++++ PROVIDED DATA ++++

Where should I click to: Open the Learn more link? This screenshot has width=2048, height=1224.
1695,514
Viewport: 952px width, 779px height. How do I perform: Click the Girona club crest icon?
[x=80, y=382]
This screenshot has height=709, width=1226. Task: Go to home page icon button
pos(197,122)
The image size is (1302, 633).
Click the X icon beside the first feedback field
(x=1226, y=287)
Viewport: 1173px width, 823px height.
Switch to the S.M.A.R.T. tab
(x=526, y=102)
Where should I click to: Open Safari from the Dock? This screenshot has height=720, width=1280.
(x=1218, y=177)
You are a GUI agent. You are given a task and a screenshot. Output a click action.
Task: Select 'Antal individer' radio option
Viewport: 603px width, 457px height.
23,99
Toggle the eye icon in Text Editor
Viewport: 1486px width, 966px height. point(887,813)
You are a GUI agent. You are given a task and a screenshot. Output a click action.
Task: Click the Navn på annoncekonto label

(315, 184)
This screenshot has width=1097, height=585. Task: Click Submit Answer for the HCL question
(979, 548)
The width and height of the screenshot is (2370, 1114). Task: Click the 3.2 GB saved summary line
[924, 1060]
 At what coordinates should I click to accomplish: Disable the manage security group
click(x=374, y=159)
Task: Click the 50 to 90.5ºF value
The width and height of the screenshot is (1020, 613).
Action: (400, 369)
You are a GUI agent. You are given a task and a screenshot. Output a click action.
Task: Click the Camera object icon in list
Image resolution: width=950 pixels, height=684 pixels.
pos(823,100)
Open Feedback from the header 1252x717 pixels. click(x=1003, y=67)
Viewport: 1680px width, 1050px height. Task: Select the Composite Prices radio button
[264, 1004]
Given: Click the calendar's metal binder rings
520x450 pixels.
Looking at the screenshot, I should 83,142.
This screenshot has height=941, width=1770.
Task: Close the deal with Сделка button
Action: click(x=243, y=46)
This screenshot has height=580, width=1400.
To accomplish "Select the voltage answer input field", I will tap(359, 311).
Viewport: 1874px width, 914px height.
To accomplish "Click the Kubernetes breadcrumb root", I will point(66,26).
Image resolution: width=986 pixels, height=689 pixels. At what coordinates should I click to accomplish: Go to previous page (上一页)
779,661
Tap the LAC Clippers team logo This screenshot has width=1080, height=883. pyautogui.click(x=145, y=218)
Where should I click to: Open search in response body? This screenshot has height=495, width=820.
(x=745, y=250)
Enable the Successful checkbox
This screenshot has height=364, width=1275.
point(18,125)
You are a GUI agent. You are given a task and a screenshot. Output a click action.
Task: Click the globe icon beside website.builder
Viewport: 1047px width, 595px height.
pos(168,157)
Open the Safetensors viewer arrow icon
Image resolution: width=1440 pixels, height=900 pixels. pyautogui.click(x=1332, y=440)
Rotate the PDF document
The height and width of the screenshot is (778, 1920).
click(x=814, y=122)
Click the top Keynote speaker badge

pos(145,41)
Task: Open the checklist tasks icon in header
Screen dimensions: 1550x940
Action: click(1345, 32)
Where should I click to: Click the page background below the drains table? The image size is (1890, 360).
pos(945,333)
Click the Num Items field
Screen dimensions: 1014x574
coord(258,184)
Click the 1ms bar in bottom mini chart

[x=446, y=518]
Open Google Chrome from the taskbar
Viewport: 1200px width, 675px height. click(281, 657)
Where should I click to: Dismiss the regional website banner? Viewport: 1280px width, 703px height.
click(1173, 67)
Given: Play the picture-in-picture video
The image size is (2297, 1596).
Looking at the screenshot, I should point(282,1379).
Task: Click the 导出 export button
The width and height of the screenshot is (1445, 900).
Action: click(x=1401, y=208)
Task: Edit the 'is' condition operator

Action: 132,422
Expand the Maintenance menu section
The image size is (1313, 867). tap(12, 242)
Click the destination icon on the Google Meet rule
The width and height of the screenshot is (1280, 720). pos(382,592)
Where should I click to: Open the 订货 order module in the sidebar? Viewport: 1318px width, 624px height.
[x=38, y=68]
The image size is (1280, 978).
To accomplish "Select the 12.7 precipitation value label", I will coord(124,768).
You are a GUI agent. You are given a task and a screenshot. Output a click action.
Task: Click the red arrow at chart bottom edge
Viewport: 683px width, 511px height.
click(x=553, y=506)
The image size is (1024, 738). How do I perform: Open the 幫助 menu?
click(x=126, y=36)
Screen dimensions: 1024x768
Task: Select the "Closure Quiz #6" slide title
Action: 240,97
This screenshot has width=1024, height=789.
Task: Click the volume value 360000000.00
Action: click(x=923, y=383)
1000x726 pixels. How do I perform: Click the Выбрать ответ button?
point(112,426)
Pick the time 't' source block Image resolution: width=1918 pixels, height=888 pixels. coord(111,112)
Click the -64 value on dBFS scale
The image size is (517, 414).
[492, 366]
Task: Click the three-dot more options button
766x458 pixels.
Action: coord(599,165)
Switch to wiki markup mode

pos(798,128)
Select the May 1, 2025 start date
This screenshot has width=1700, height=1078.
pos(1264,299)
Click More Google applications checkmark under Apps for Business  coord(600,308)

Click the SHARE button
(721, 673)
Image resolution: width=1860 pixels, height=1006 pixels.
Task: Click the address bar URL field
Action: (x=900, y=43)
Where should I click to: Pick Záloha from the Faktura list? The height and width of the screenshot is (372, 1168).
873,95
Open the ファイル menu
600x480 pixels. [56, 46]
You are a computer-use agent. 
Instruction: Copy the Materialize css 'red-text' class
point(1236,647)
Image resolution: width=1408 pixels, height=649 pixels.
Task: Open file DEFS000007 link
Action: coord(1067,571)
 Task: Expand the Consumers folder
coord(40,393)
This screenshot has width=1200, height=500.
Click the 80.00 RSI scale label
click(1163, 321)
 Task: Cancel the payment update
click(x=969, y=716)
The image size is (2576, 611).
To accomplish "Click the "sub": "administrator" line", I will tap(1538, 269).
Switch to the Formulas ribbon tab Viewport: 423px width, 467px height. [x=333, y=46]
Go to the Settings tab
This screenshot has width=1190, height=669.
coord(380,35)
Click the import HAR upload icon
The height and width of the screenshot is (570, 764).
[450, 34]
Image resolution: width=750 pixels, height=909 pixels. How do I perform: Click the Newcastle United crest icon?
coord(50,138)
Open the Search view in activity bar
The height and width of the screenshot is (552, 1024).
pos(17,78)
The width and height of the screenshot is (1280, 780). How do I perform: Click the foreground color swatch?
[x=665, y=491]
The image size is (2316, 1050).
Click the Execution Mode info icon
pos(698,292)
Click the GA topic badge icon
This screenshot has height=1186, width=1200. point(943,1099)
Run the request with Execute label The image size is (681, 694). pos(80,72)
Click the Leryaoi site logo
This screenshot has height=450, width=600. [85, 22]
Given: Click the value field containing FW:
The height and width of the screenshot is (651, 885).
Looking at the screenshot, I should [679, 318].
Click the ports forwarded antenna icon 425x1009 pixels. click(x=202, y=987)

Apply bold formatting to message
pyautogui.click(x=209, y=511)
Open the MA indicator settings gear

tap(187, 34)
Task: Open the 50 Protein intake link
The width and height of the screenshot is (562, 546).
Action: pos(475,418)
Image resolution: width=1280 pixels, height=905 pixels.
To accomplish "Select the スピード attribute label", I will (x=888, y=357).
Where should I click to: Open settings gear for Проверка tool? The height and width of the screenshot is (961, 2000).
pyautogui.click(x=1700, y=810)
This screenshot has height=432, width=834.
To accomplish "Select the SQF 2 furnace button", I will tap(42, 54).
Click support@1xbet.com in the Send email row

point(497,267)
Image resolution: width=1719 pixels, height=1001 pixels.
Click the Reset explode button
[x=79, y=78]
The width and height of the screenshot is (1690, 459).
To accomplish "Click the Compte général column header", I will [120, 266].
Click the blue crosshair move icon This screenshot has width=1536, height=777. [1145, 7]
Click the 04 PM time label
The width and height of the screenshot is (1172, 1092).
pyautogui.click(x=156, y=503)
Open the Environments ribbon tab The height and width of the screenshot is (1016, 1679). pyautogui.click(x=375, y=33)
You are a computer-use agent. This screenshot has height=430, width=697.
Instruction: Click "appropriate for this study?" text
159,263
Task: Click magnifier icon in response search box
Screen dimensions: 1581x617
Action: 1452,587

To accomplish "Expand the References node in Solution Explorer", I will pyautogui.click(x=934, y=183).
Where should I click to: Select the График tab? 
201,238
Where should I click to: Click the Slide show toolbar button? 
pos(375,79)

++++

TRY IT:
Your task is to find every line above containing the word "computer" and copy it.

OUTPUT BELOW:
You are a computer-use agent. 
You are a computer-use agent. This screenshot has height=430, width=697.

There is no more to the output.